* start Records to use *
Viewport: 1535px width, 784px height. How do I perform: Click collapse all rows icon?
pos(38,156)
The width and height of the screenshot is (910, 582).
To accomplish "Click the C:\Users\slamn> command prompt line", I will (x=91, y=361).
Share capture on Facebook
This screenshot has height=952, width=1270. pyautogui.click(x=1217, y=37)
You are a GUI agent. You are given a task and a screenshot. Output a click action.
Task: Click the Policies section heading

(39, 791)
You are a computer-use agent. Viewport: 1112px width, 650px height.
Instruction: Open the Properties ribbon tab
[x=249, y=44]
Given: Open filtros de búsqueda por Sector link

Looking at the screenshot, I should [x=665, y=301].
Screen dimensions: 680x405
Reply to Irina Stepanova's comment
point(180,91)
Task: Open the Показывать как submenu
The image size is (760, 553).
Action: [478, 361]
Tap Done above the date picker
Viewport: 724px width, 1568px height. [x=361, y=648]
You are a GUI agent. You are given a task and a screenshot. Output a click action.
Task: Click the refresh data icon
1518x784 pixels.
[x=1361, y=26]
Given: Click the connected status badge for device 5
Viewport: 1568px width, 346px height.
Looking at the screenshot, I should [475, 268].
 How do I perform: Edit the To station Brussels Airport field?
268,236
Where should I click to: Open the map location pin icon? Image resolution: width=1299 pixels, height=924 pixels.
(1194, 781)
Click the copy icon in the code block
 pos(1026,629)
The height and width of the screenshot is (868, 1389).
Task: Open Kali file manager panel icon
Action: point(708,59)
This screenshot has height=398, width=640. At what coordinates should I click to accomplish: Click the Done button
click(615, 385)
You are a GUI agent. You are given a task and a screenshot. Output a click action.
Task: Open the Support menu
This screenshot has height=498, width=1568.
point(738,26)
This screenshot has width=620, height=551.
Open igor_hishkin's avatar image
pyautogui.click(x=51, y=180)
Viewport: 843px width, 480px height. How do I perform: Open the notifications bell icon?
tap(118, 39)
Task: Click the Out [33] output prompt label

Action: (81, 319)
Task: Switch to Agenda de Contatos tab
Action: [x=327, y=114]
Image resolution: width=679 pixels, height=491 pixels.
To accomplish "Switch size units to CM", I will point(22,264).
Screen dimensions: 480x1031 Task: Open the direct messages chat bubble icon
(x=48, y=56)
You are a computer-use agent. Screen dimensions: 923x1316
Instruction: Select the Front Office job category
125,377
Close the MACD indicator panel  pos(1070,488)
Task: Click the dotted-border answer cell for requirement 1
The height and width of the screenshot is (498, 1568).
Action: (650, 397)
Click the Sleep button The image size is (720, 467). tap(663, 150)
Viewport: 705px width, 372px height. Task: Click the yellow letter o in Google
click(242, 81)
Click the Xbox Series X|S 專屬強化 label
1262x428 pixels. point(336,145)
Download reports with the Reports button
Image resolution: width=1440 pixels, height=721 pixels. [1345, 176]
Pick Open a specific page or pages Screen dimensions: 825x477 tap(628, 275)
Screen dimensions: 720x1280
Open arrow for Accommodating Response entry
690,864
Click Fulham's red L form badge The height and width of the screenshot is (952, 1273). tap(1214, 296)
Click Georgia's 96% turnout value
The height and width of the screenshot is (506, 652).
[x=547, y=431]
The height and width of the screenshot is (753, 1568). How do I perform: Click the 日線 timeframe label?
* end Records to use *
### [Task statement]
Rewrite every line of the listing from the line that contains "Click Fulham's red" through its end, requests included, and multiply each coordinate in the answers by 2.6. Round the results to whole numbers, rounding halves up.

### [Answer to this problem]
Click Fulham's red L form badge The height and width of the screenshot is (952, 1273). tap(3156, 770)
Click Georgia's 96% turnout value
The height and width of the screenshot is (506, 652).
[x=1422, y=1121]
The height and width of the screenshot is (753, 1568). How do I perform: Click the 日線 timeframe label?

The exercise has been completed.